How to start the farm transition conversation

Starting a transition plan isn’t easy. It’s not only hard to know where to begin, but how do you even begin the conversation?

The stakes are high, and many farms don’t make a successful farm transition for many reasons. Procrastinating the initial transition conversation is one of them.

The younger generation doesn’t want to start the conversation because they may appear greedy or ungrateful. The older generation sometimes believes the younger generation needs to “step up” and start the conversation. Unspoken stalemates are often the result.

To break the stalemate, someone has to broach the subject. But how? How do you start the conversation and not create problems?

A 4 Step Plan

Don’t wing it!  All too often, this first conversation is ad hoc and off the cuff. I call it a tailgate conversation when the two parties happen to pass each other. What happens is that someone wings it and hopes for the best. Winging a crucial conversation is risky. The words aren’t right, and the whole discussion usually catches the other person entirely off guard.

Instead, think this conversation through and follow a four-step plan.

1   Ask for a small yes

Get a small yes to even have the initial conversation. No one likes surprises, and asking to have the conversation alerts them that you want to talk about transition planning.

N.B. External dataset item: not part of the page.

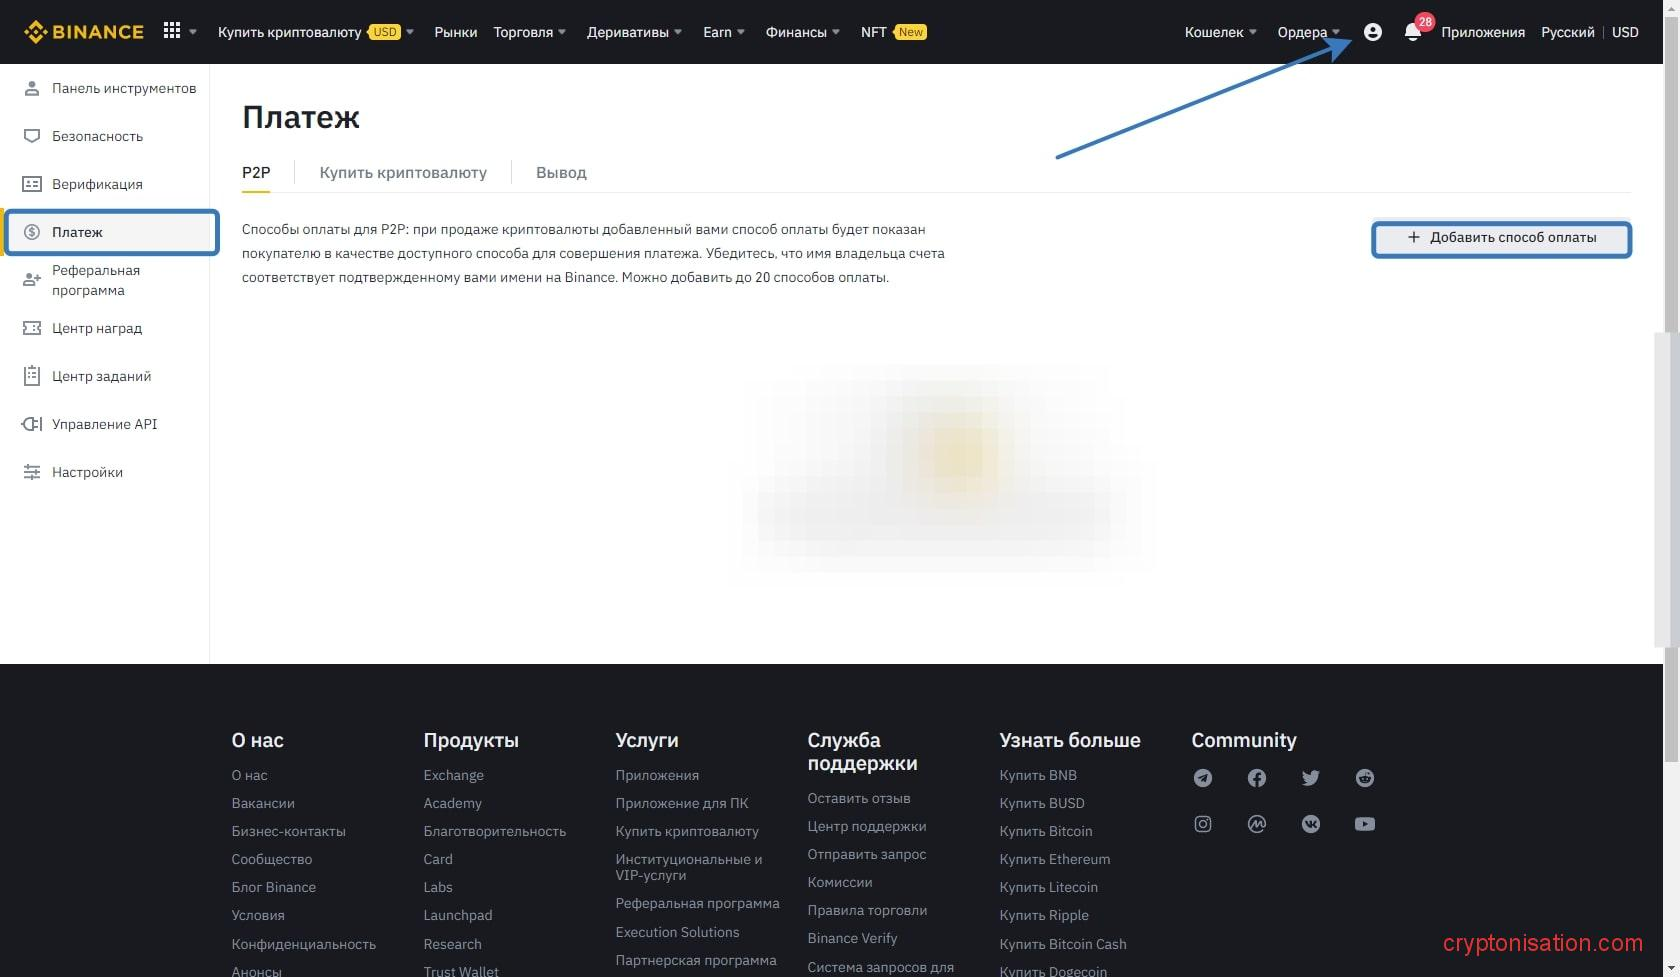Open Центр поддержки link in footer
The image size is (1680, 977).
(866, 826)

Probably the biggest reason for asking to have the conversation is that no one can force a good discussion. If someone doesn’t want to have one, you can’t force them. It’s that simple and forcing the issue will probably not go well.

Here is an example of how to work towards a small yes.

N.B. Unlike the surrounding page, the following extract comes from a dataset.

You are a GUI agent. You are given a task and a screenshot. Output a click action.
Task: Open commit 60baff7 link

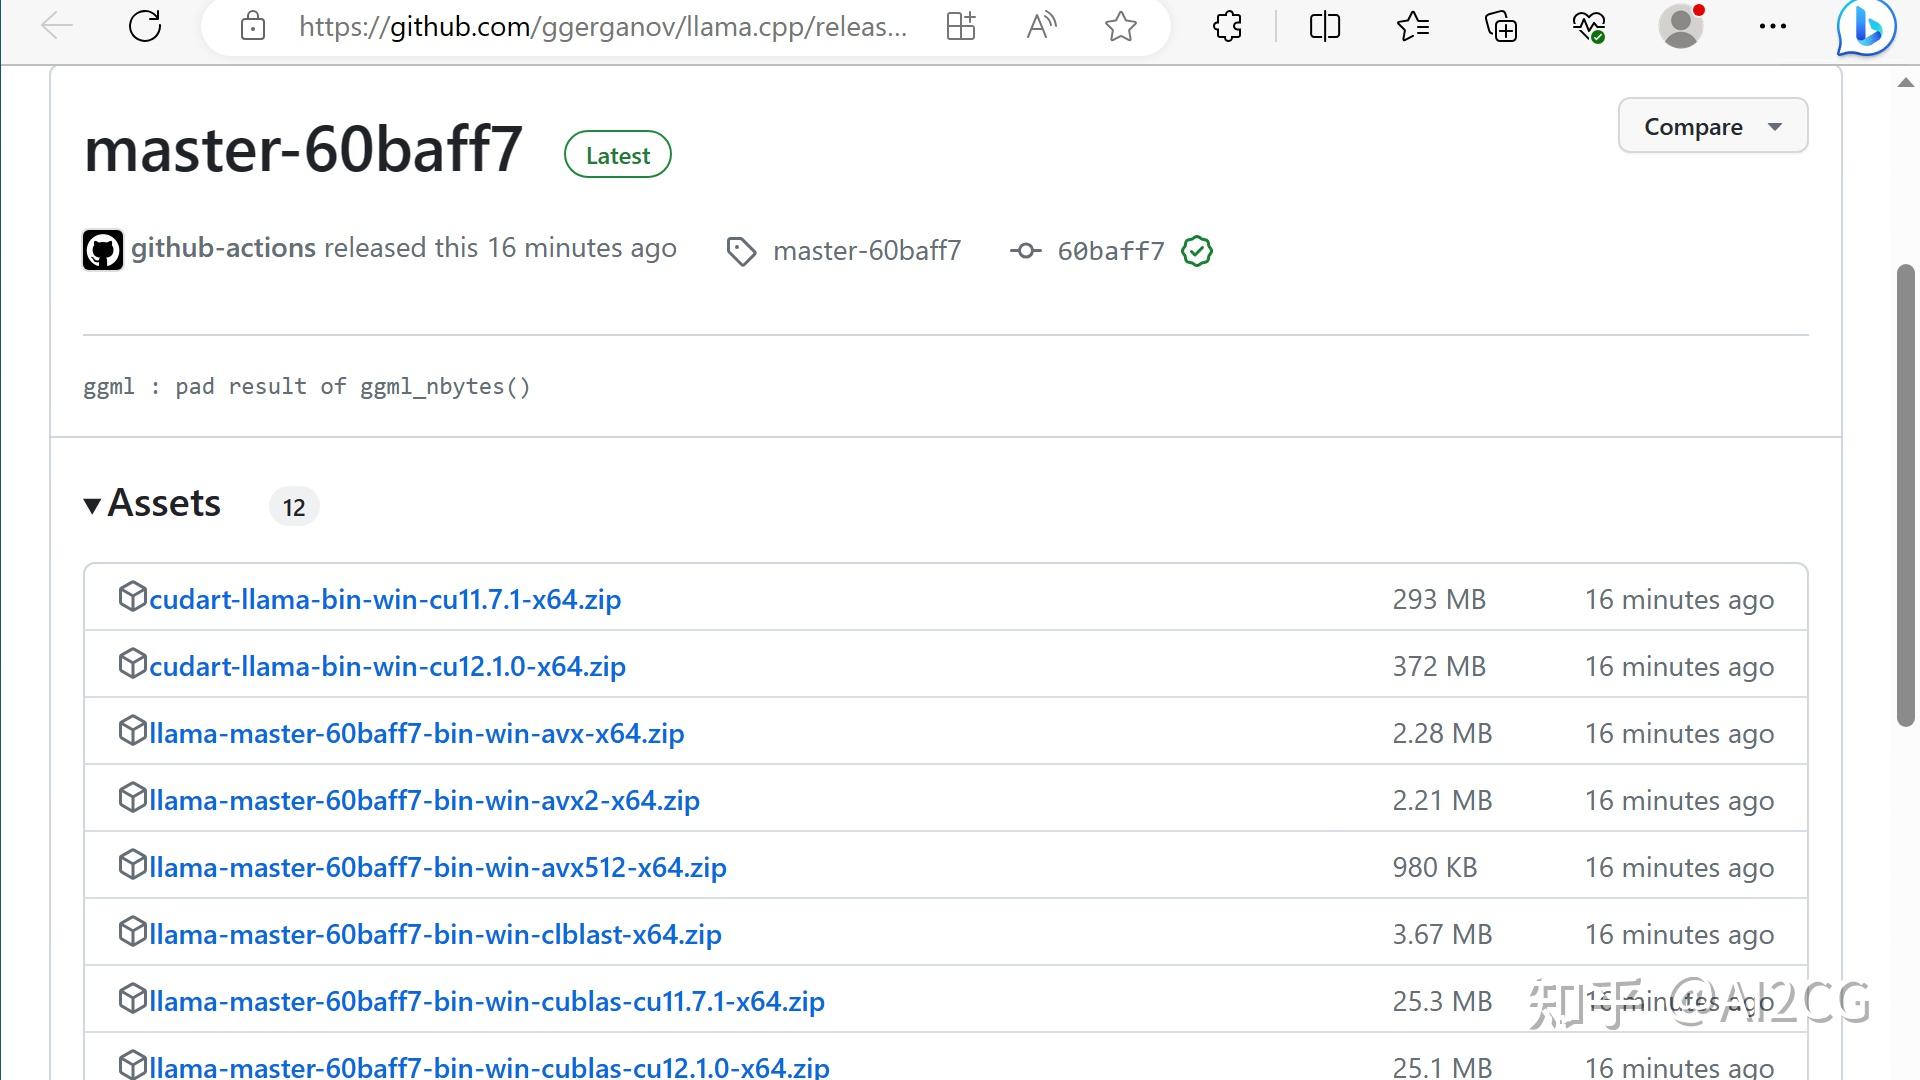[x=1110, y=251]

“The other day I was thinking of the future of the farm and transition planning. I have a couple of thoughts on how to get started, but I want to hear your thoughts. Would you like to visit sometime next week?” 

One of two things will happen. Either they will say yes or they will not commit. They will hedge and not commit with either a no or an excuse. The upshot is that they are not ready for this conversation. You’ve heard the adage, you can lead a horse to water, but you can’t make it drink?  If this happens, give it some more time and ask again.

2   Cut out Fog Words

When you do have the conversation, cut out fog words. Fog words are nonspecific words or words that can mean different things to different people. When we get uncomfortable, we often hedge our words to hide our real thoughts and speak in generalities. Foggy words.

When you have this first conversation, be clear. For example, you may be talking about transition planning but meaning estate planning for asset transfers (keeping the land in one piece for future farmers). Meanwhile, your Dad is thinking you are talking about getting him to retire so he will not come to the farm any longer.

Show the impact that you see a successful transition plan will have on the farm, family dynamics, and legacy. Their views may differ, but the important thing is that you have the first clear conversation.

Don’t Solve it All

In the first conversation, you may want to jump in and start solving challenges. Instead, success is having the first conversation. Keep it light.

4   End with a Question

After you have explained some initial thoughts of your own, ask a question. An open-ended question that lets them give their views.

An example might be, “This is what I am thinking, but I’m interested in hearing what you are thinking.”  Then listen to what they have to say. Sometimes allowing the other person to talk is all it takes. Don’t try to solve anything in this first meeting except hear each other out and come up with a time for another meeting.


When broaching the conversation around transition planning, the stakes are high and it is easy to procrastinate. But please don’t. Waiting seldom fixes anything and often makes things worse. It takes time to work through a transition plan, and those first conversations set the stage for everything. Choose your words wisely, don’t’ wing it, and you’ll be well on your way to starting a successful transition plan.